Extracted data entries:
----
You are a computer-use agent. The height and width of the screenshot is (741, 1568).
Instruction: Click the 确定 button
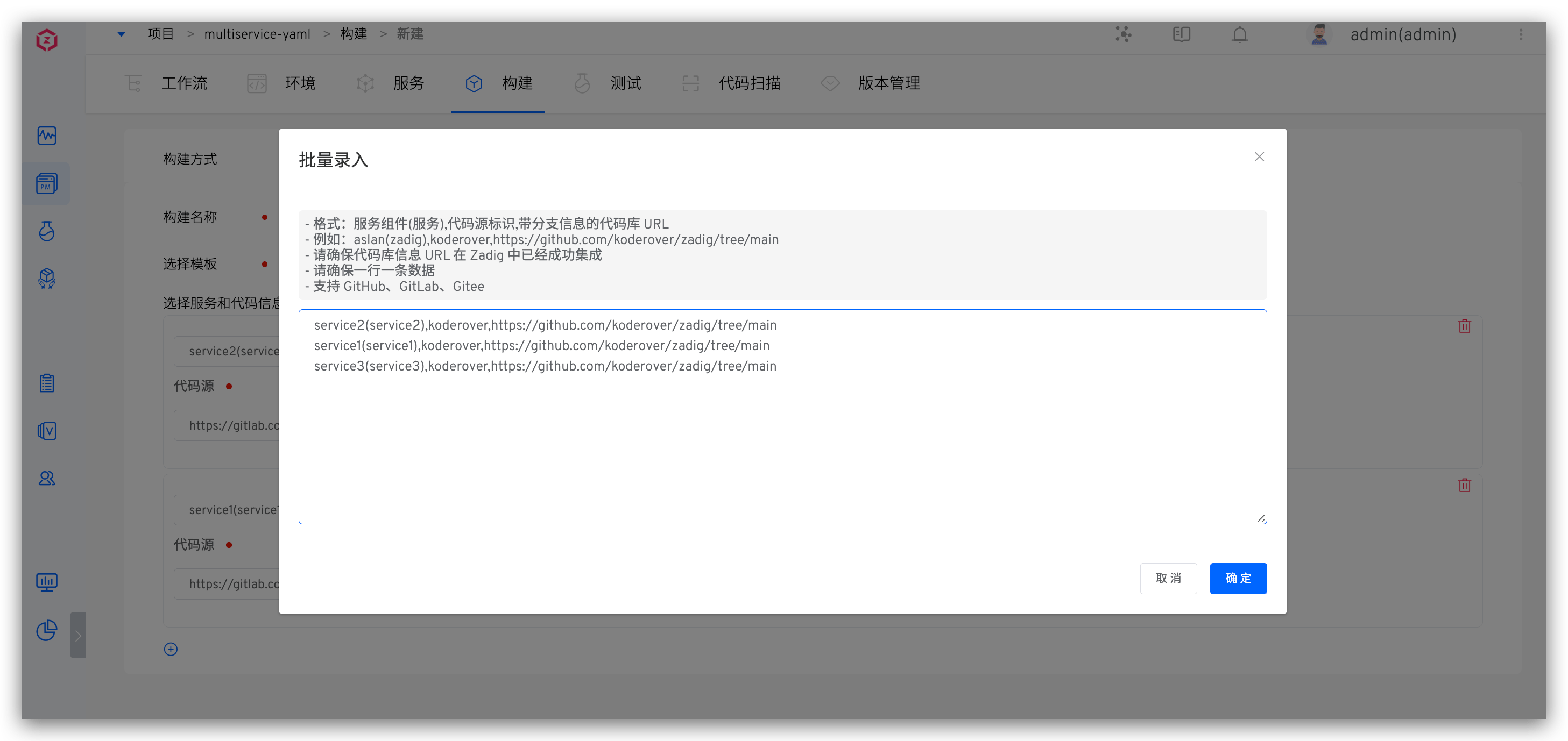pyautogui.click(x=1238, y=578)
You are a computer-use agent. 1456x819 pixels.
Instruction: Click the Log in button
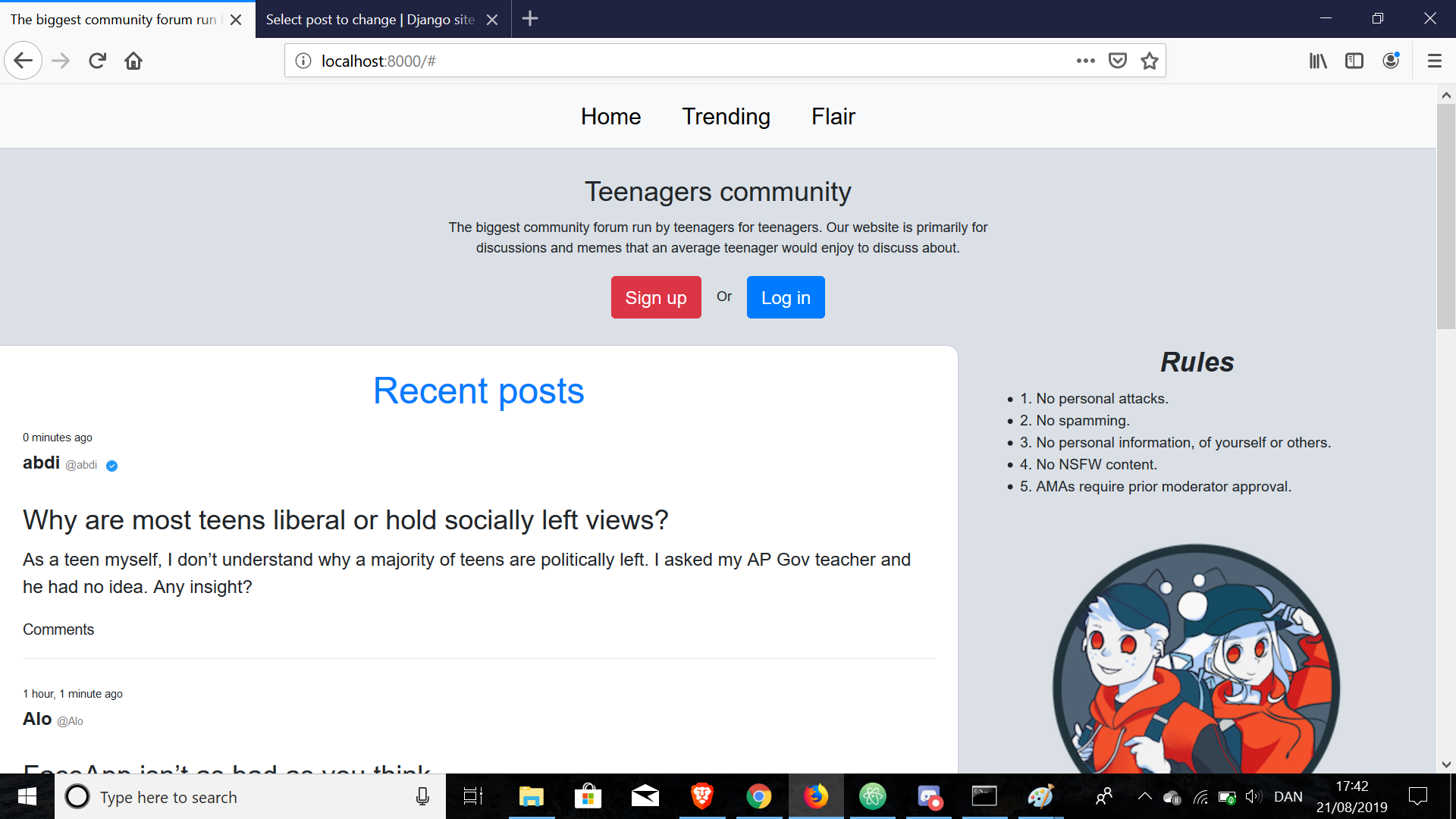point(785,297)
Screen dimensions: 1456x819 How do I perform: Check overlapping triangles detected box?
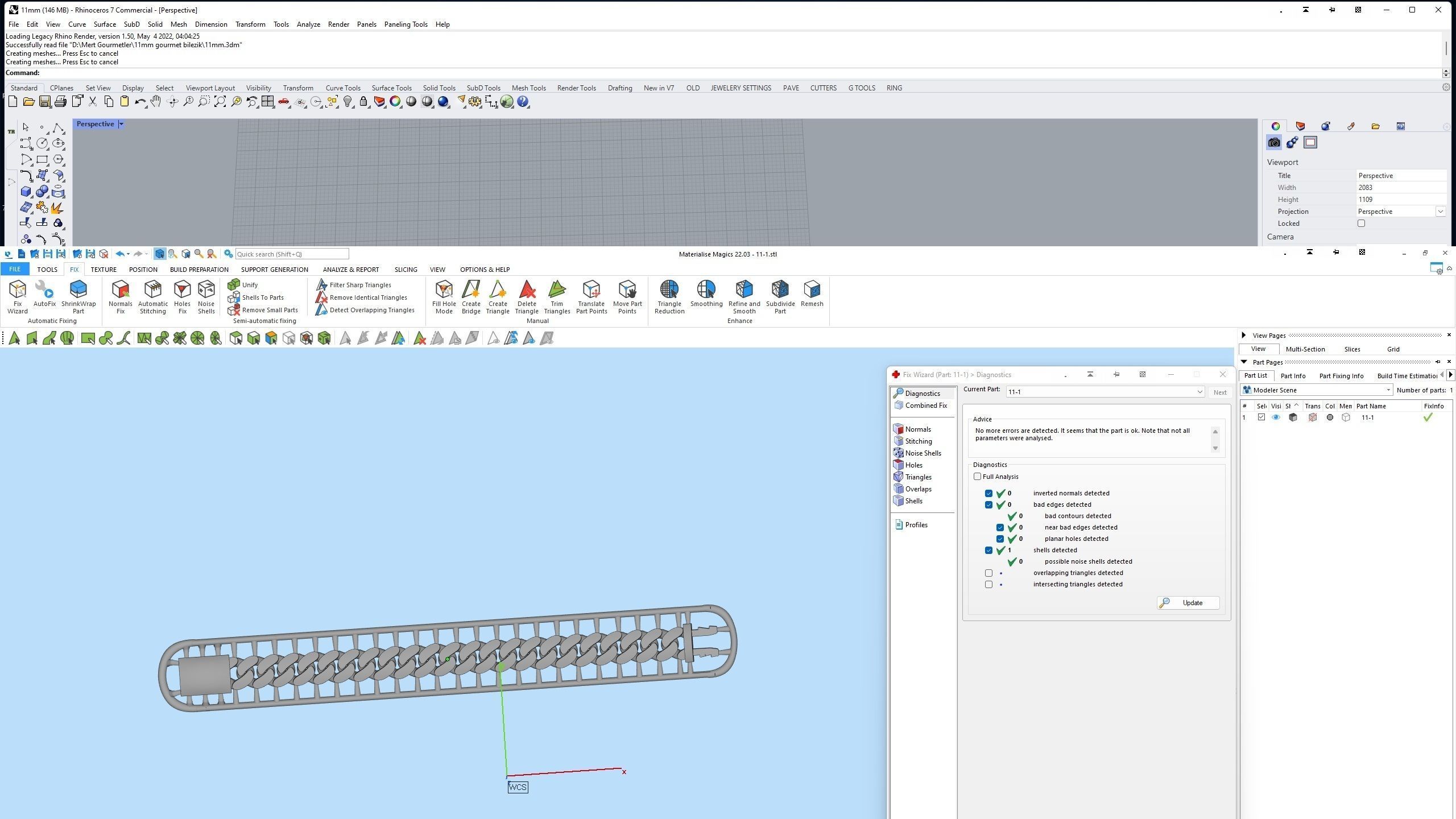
----
### Aim of the task
Your copy of the entries must be exact and must contain no pictures.

### Written solution
You are a computer-use agent. The height and width of the screenshot is (741, 1568).
Instruction: Click the 确定 button
pyautogui.click(x=1238, y=578)
You are a computer-use agent. 1456x819 pixels.
Instruction: Click the Log in button
point(785,297)
Screen dimensions: 1456x819 How do I perform: Check overlapping triangles detected box?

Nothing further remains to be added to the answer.